§ **Exercise**: Convert these lines into a Markdown table with two columns, No. and Entry, numbering each line and skipping any blank ones. Leave the pictures out.

Data lines:
>>

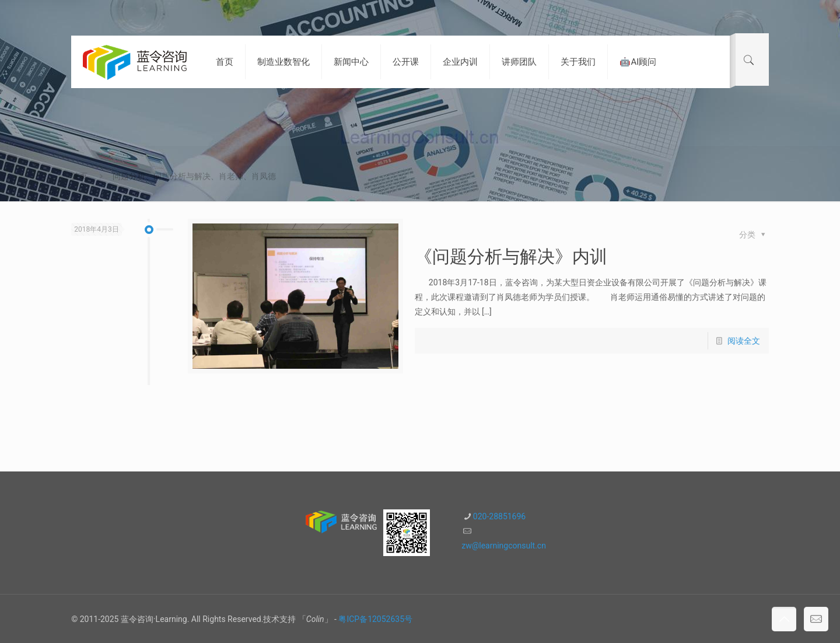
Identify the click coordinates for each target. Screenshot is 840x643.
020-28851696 (499, 516)
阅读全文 (744, 341)
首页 (79, 176)
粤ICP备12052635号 (375, 619)
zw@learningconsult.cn (503, 546)
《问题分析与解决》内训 (511, 256)
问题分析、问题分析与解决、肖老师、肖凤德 (194, 176)
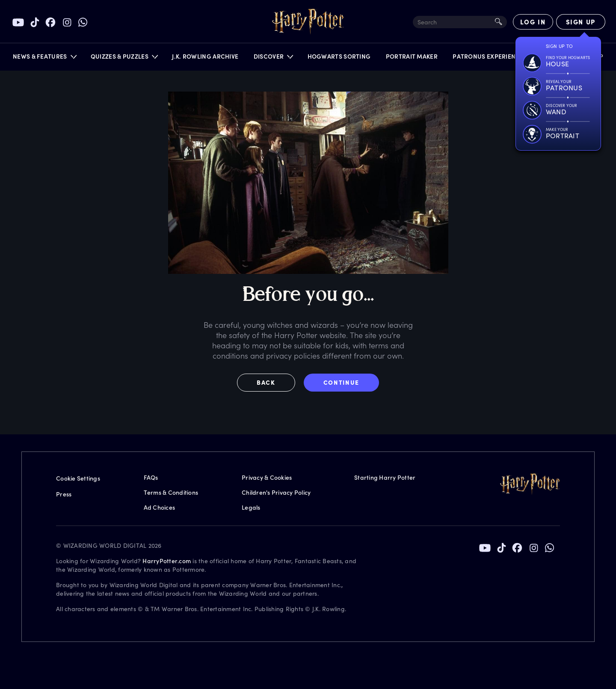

<<

§ **Problem solution**:
| No. | Entry |
|---|---|
| 1 | Identify the click coordinates for each target. Screenshot is 840x643. |
| 2 | 020-28851696 (499, 516) |
| 3 | 阅读全文 (744, 341) |
| 4 | 首页 (79, 176) |
| 5 | 粤ICP备12052635号 (375, 619) |
| 6 | zw@learningconsult.cn (503, 546) |
| 7 | 《问题分析与解决》内训 (511, 256) |
| 8 | 问题分析、问题分析与解决、肖老师、肖凤德 (194, 176) |